If a line of the material contains "agent", copy it.

** Opening Extracted entries block **

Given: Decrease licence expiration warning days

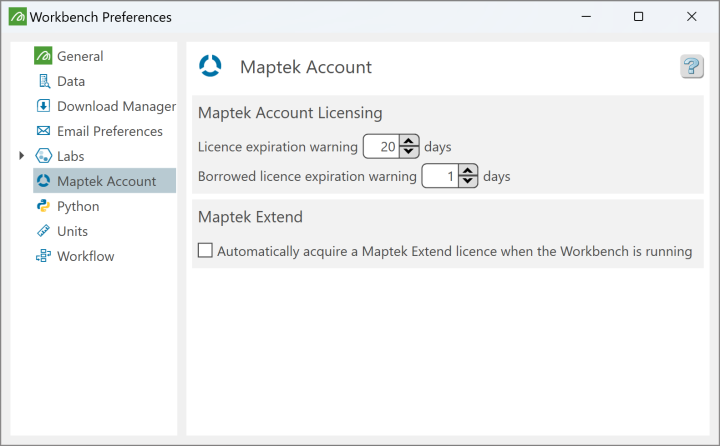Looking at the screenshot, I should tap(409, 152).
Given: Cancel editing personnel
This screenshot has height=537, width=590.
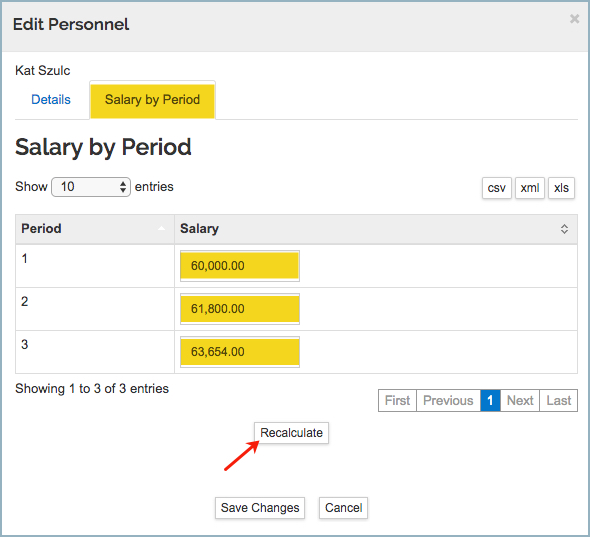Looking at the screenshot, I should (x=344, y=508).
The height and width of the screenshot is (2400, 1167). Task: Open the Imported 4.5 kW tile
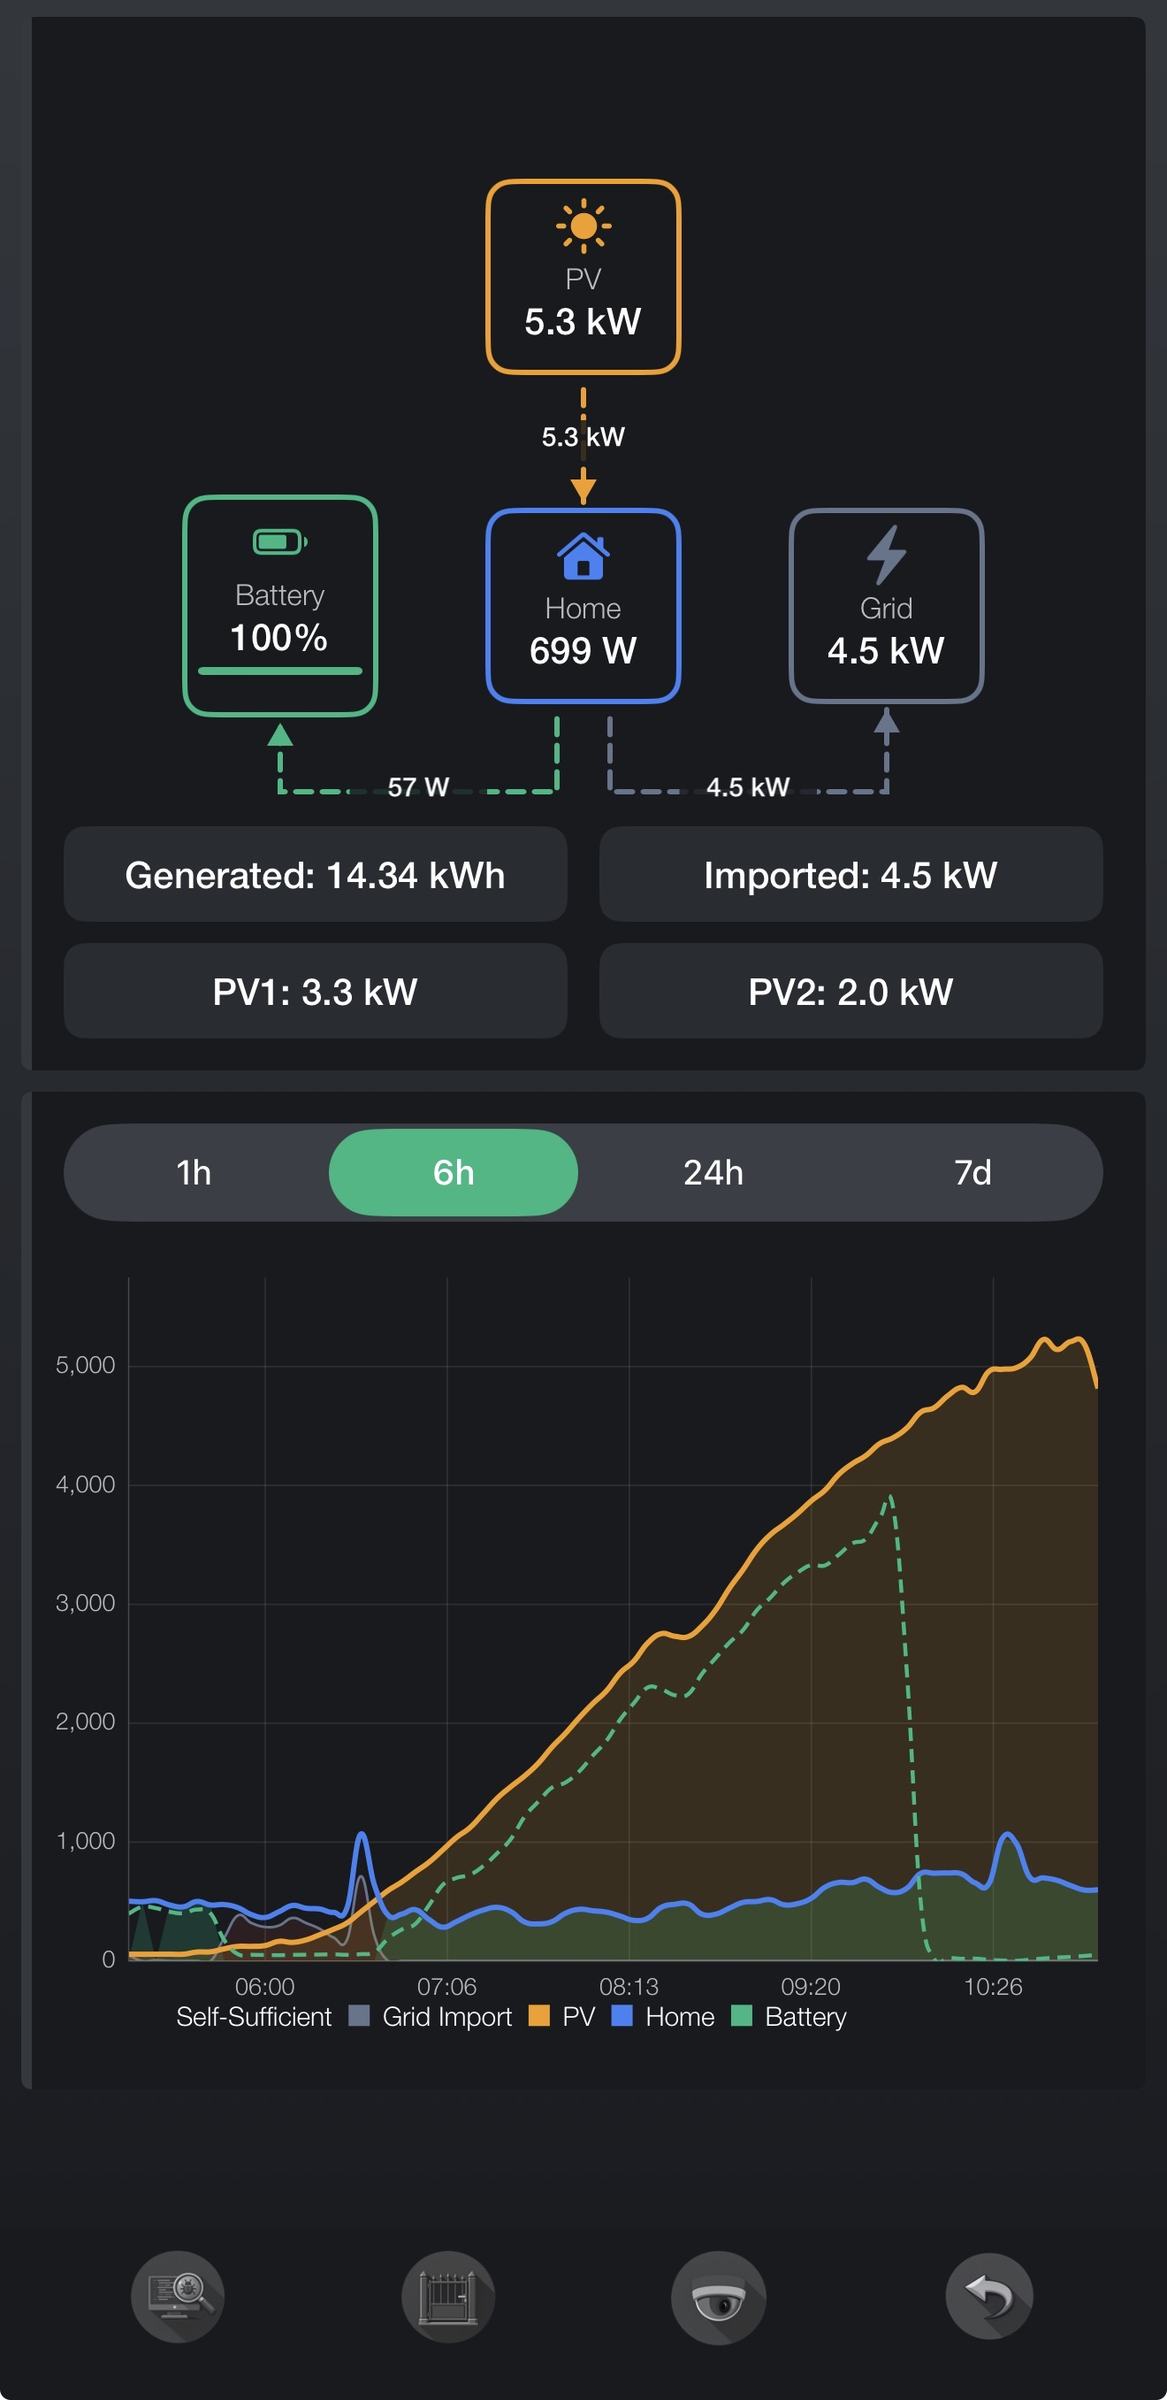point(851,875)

** Closing Extracted entries block **
** Opening Extracted entries block **

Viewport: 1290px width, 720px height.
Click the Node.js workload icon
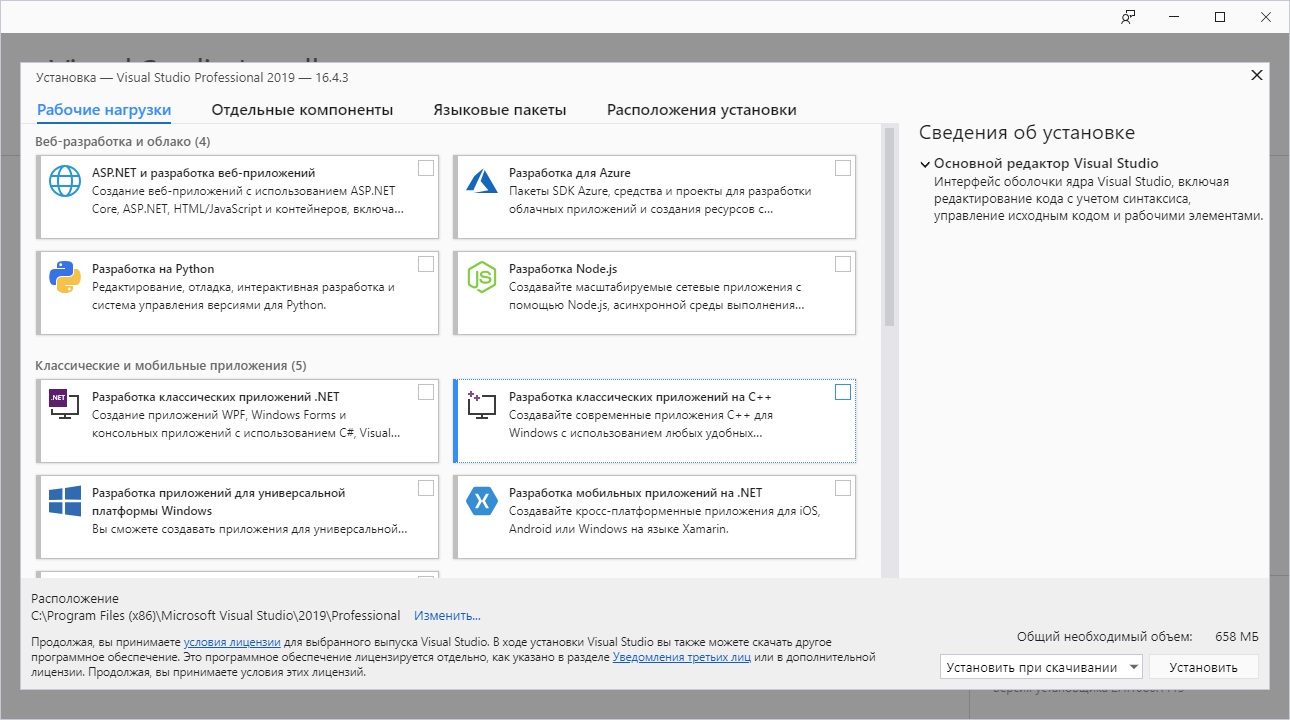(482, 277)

** Closing Extracted entries block **
** Opening Extracted entries block **

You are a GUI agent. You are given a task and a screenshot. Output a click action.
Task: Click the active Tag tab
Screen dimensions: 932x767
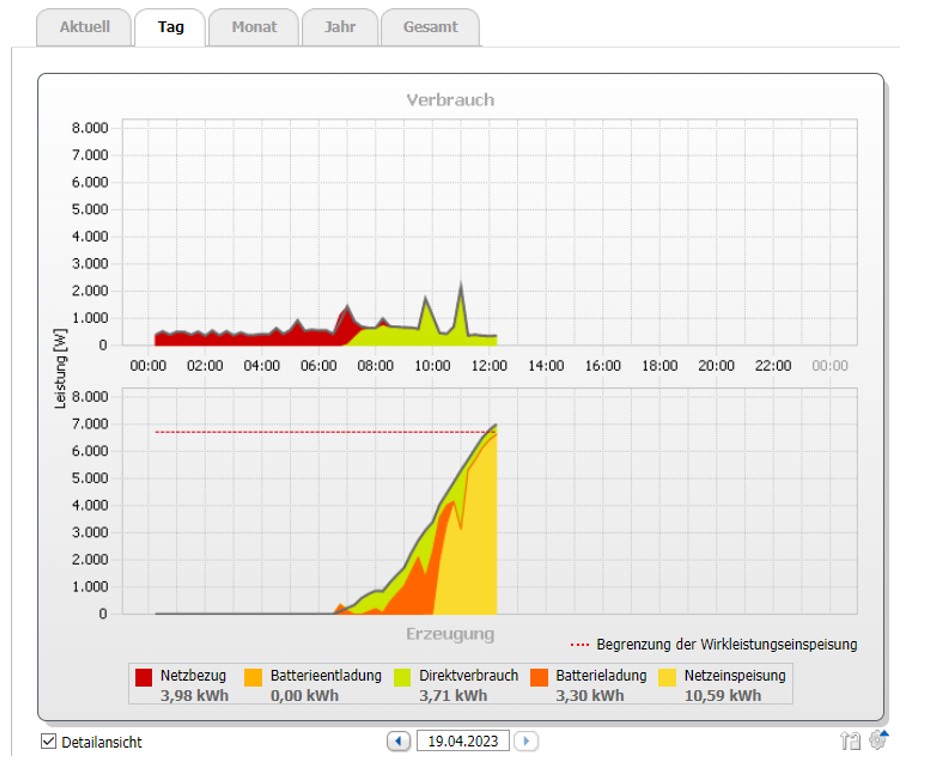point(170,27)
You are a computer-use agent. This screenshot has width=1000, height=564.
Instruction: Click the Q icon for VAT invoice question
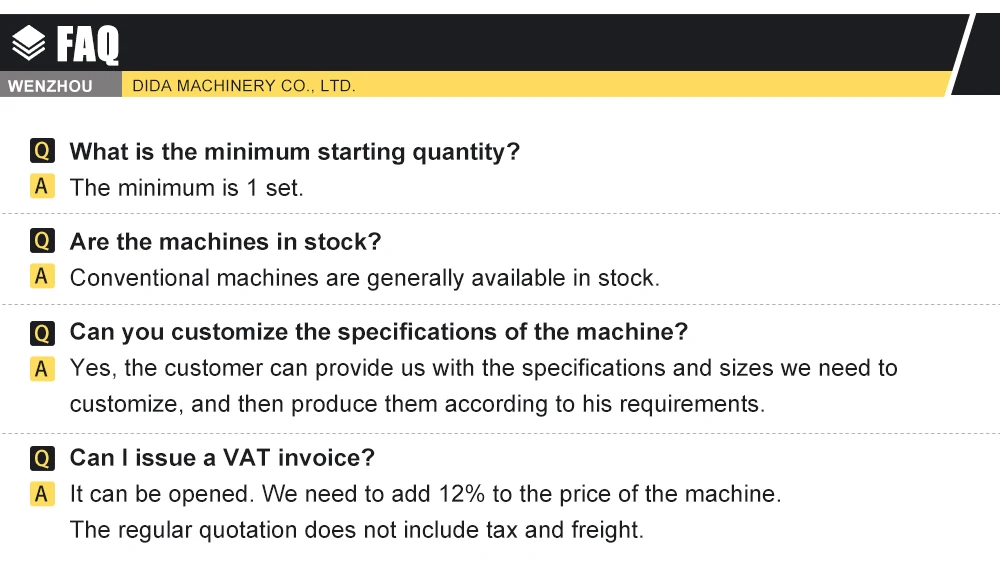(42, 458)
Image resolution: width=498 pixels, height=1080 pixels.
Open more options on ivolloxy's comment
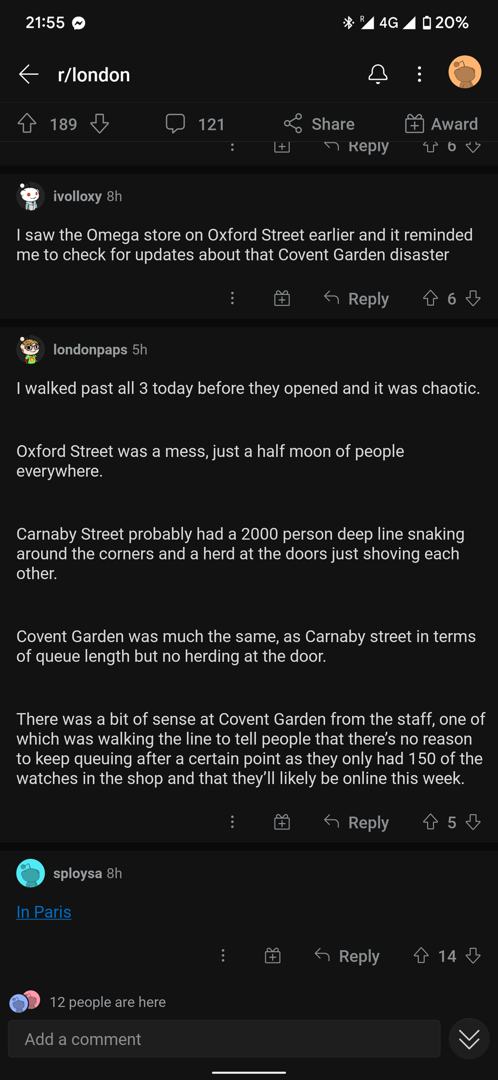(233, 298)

** Closing Extracted entries block **

> [Response to this task]
You are a GUI agent. You are given a task and a screenshot. Output a click action.
You are a computer-use agent. This screenshot has width=1000, height=564.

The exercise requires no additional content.